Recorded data

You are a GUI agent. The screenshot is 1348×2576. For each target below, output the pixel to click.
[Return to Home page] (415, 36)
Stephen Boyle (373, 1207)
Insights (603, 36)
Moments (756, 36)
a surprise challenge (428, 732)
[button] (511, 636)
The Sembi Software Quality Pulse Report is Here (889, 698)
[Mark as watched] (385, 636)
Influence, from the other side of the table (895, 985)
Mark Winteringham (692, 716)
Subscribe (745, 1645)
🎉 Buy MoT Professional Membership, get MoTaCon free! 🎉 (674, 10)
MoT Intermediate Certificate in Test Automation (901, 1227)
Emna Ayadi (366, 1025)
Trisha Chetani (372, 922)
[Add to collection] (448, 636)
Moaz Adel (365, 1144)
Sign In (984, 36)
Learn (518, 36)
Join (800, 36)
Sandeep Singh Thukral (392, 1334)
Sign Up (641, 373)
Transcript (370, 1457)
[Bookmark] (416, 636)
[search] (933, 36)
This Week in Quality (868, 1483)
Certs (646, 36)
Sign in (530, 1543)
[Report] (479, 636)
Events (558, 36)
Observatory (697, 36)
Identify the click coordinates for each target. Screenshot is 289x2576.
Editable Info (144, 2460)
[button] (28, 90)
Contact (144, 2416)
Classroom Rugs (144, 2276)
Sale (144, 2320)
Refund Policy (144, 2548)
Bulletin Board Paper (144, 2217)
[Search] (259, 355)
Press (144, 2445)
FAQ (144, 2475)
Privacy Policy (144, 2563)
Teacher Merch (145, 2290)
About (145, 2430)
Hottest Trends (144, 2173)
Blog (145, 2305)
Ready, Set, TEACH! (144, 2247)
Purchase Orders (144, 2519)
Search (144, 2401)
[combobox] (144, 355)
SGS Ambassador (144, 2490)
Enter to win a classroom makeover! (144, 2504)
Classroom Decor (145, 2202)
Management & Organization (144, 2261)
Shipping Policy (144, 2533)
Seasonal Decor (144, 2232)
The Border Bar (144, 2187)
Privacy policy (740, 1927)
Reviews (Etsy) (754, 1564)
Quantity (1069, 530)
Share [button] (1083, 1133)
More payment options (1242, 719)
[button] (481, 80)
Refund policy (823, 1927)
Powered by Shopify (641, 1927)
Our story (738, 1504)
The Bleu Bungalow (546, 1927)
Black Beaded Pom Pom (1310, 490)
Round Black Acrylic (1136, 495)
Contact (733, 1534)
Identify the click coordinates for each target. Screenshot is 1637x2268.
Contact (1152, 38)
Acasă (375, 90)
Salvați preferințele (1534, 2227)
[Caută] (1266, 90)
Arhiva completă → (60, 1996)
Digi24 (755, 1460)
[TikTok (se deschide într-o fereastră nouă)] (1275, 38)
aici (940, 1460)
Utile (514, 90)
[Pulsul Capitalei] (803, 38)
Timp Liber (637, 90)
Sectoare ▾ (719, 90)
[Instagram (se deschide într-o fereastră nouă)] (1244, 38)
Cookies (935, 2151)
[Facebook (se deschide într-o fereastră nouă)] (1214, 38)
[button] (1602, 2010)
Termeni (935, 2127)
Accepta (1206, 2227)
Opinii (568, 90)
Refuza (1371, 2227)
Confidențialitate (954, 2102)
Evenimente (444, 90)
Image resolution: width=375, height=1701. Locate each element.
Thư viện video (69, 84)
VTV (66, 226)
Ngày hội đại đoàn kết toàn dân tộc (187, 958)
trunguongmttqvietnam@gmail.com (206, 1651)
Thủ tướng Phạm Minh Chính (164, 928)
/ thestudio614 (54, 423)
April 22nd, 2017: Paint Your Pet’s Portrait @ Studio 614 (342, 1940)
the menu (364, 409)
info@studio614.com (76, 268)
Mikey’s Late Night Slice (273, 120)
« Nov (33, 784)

__What needs to be done__
What you retype should run from the first line of the entries above through the line containing "[button] (511, 636)", exactly and in full.

__Task solution__
You are a GUI agent. The screenshot is 1348×2576. For each target below, output the pixel to click.
[Return to Home page] (415, 36)
Stephen Boyle (373, 1207)
Insights (603, 36)
Moments (756, 36)
a surprise challenge (428, 732)
[button] (511, 636)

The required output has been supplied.